- **Exercise description**
Produce word for word the lines of the data below running from the one that has "Screen dimensions: 779x1686" to the one that has "Open shopping cart with 10 items", inclusive, and no others.

- **Input records**

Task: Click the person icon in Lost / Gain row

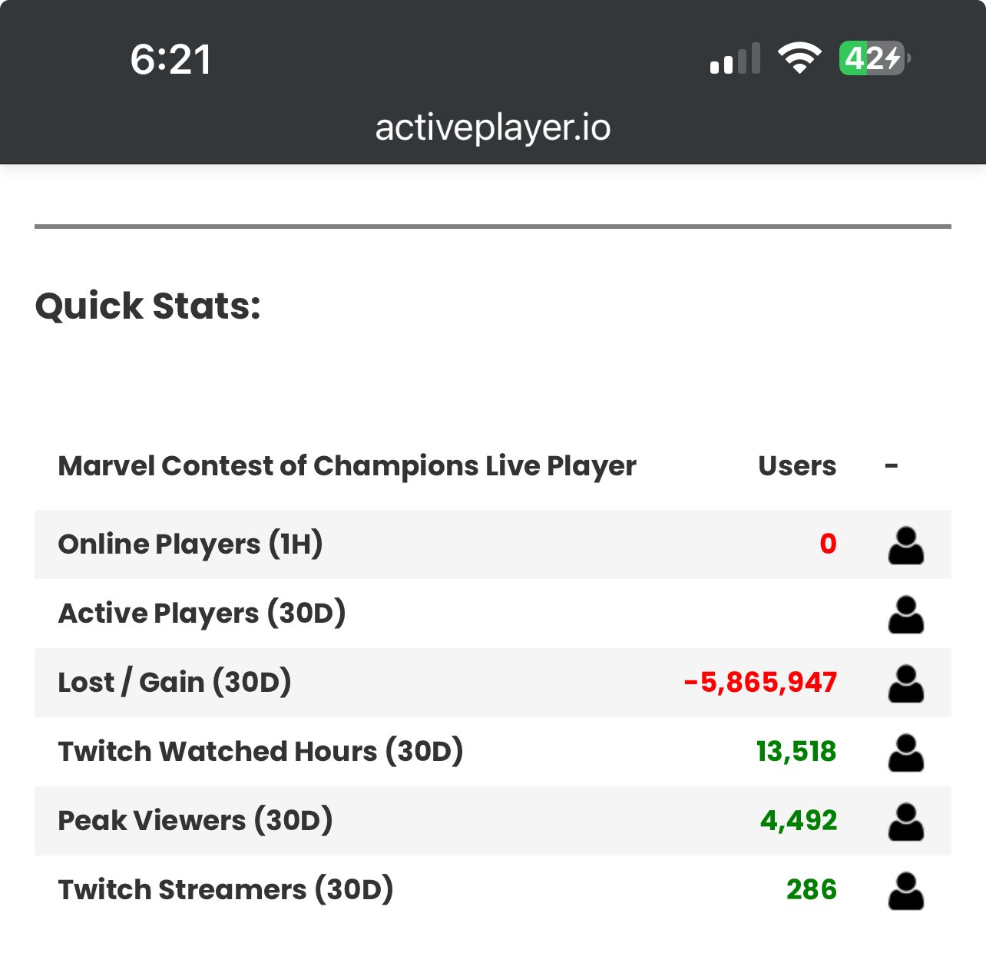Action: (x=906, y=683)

==

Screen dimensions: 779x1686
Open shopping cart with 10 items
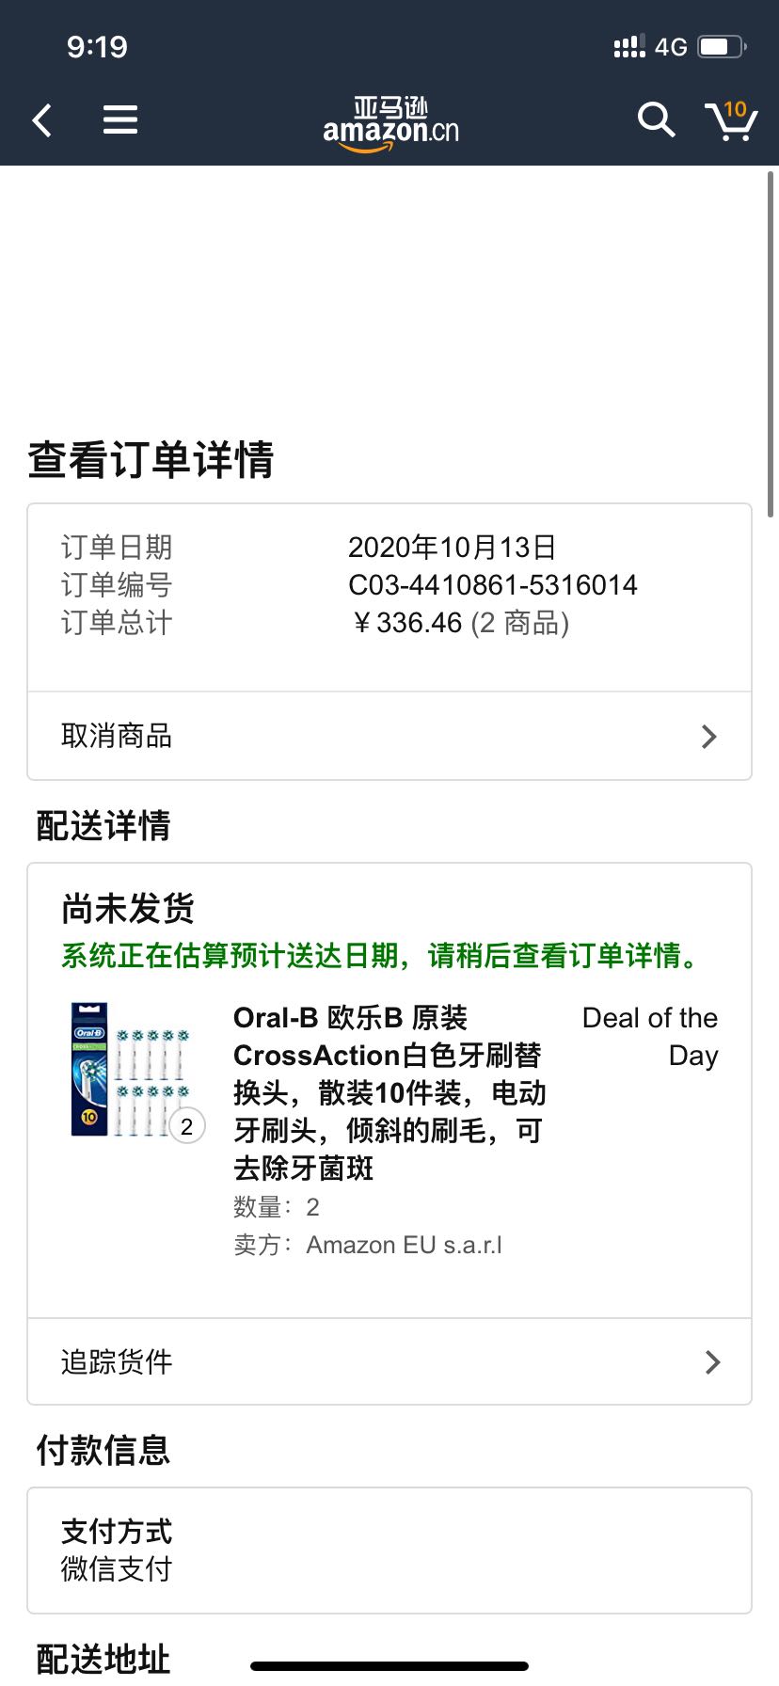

* * *

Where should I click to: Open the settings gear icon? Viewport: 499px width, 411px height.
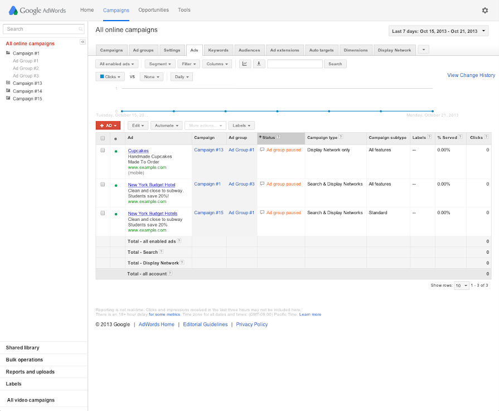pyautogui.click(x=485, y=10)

- **Answer box**
Screen dimensions: 779x1686
Open shopping cart with 10 items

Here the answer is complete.